* Dave Hansen <dave.han...@linux.intel.com> wrote:

> On 04/30/2016 12:53 AM, Ingo Molnar wrote:
> > We can still use the compacted area handling instructions, because 
> > presumably 
> > those are the fastest and are also the most optimized ones? But I wouldn't 
> > use 
> > them to do dynamic allocation: just allocate the maximum possible FPU save 
> > area at 
> > task creation time and never again worry about that detail.
> > 
> > Ok?
> 
> Sounds sane to me.
> 
> BTW, I hacked up your "fpu performance" to compare XSAVE vs.
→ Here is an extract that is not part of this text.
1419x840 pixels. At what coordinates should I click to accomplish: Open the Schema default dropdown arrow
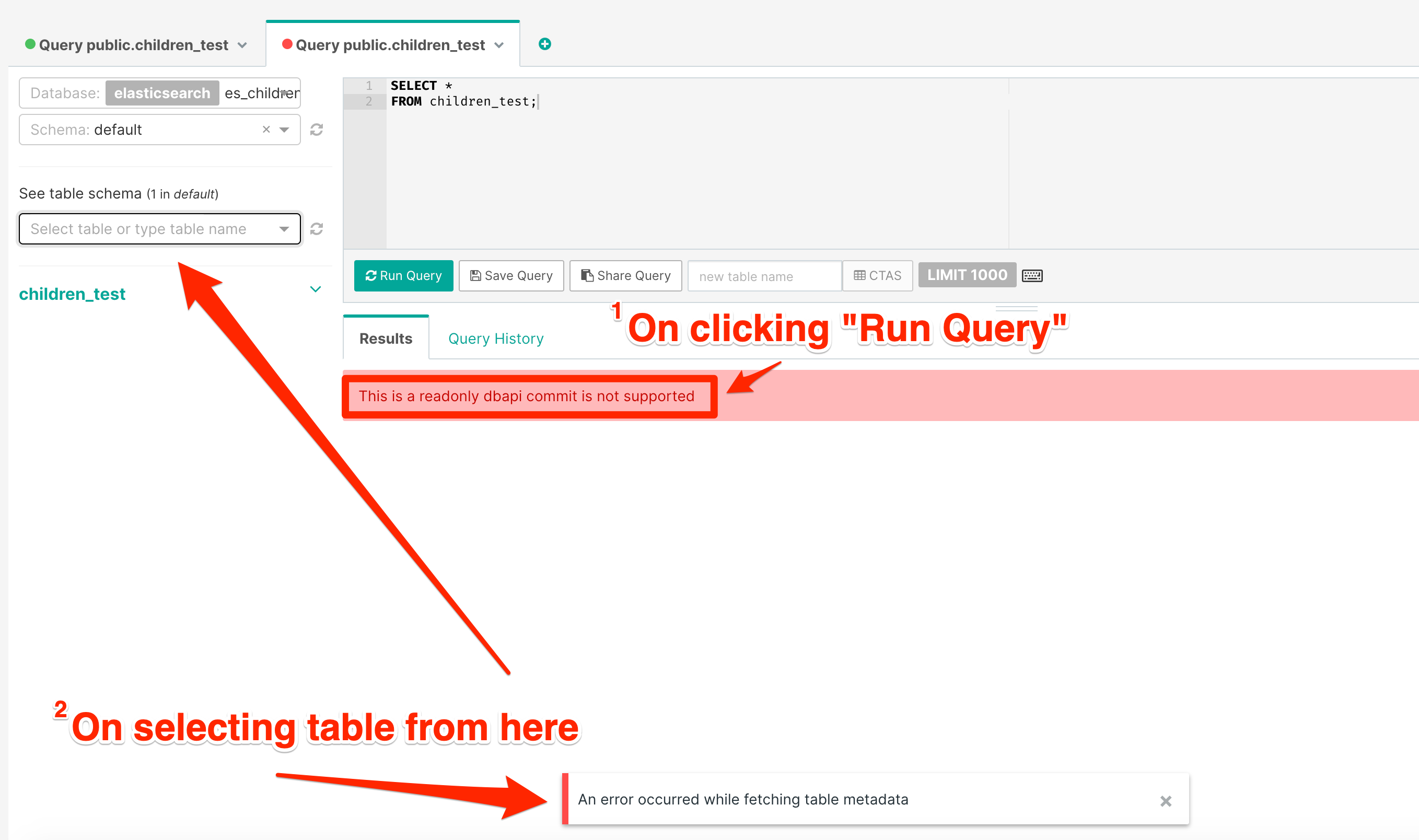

XSAVES:
> 
> > [    0.048347] x86/fpu: Cost of: XSAVE                       insn          
> > :   127 cycles
> > [    0.049134] x86/fpu: Cost of: XSAVES                      insn          
> > :   113 cycles
> > [    0.048492] x86/fpu: Cost of: XRSTOR                      insn          
> > :   120 cycles
> > [    0.049267] x86/fpu: Cost of: XRSTORS                     insn          
> > :   102 cycles
> 
> So I guess we can add that to the list of things that XSAVES is good for.

Absolutely!

> [...]  Granted, the real-world benefit is probably hard to measure because 
> the 
> cache residency of the XSAVE buffer isn't as good when _actually_ context 
> switching, but this at least shows a small theoretical advantage for XSAVES.

Yeah, and anything that was measured for real is far from being theoretical. 
It's 
simply a best-case microbenchmark figure, but it's still a nice 10+ cycles 
improvement overall - which might become bigger in future CPU generations.